→ **WORK ITEM**: In the records below, the part to copy starts at the line containing "Select the F 03 200 001* range row" and goes to the last line; output it exactly, without pictures.

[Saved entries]
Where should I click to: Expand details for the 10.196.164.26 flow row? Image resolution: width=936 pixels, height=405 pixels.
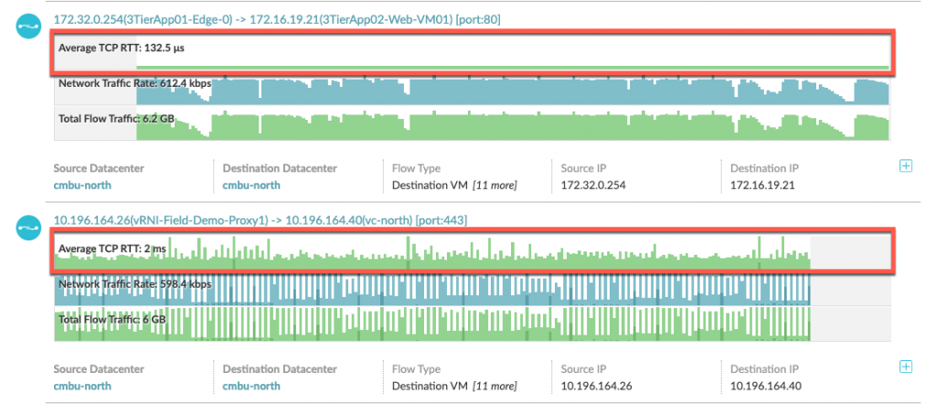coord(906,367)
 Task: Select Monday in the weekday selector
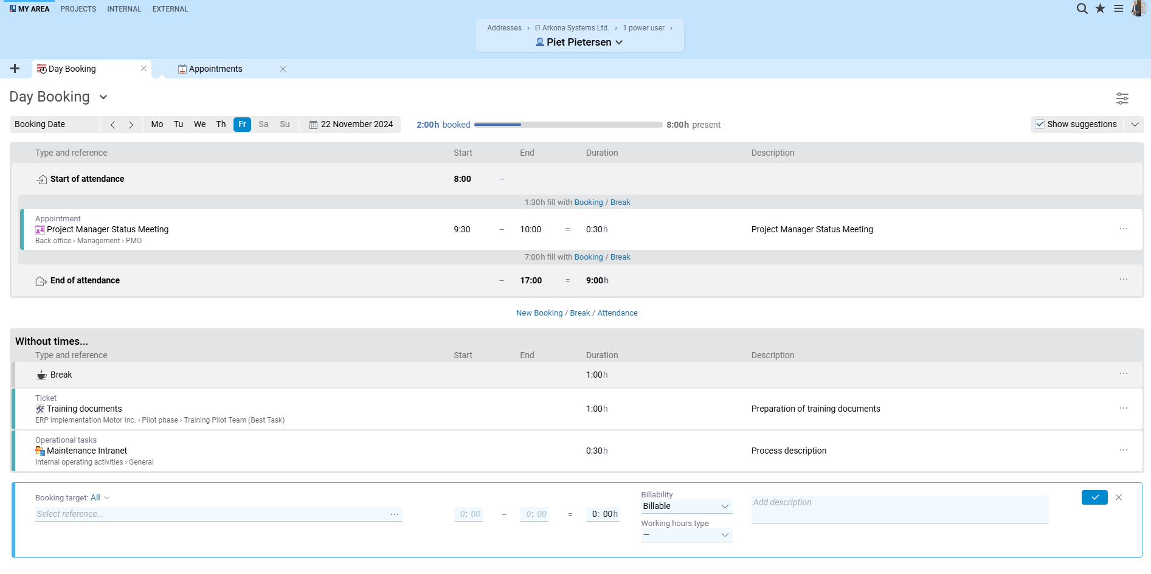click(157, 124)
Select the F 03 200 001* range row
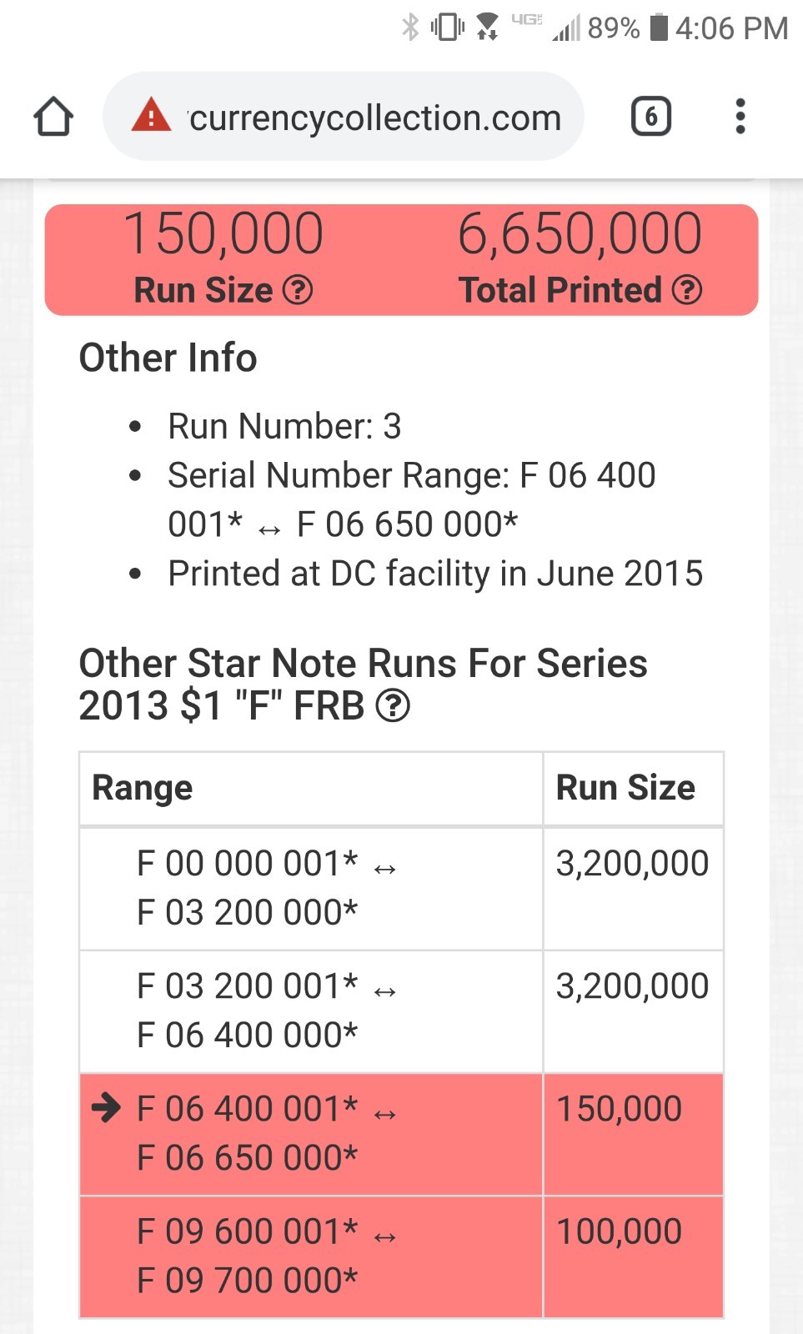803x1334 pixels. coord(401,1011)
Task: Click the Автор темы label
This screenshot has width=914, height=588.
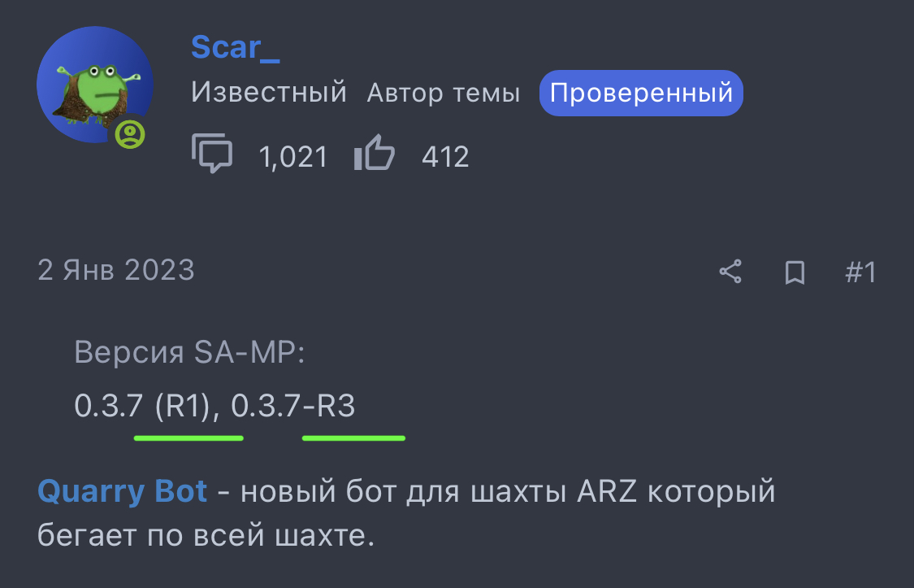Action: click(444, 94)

→ **WRITTEN RESPONSE**:
Select the F 03 200 001* range row
803x1334 pixels. coord(401,1011)
Task: Click the Автор темы label
This screenshot has width=914, height=588.
Action: click(444, 94)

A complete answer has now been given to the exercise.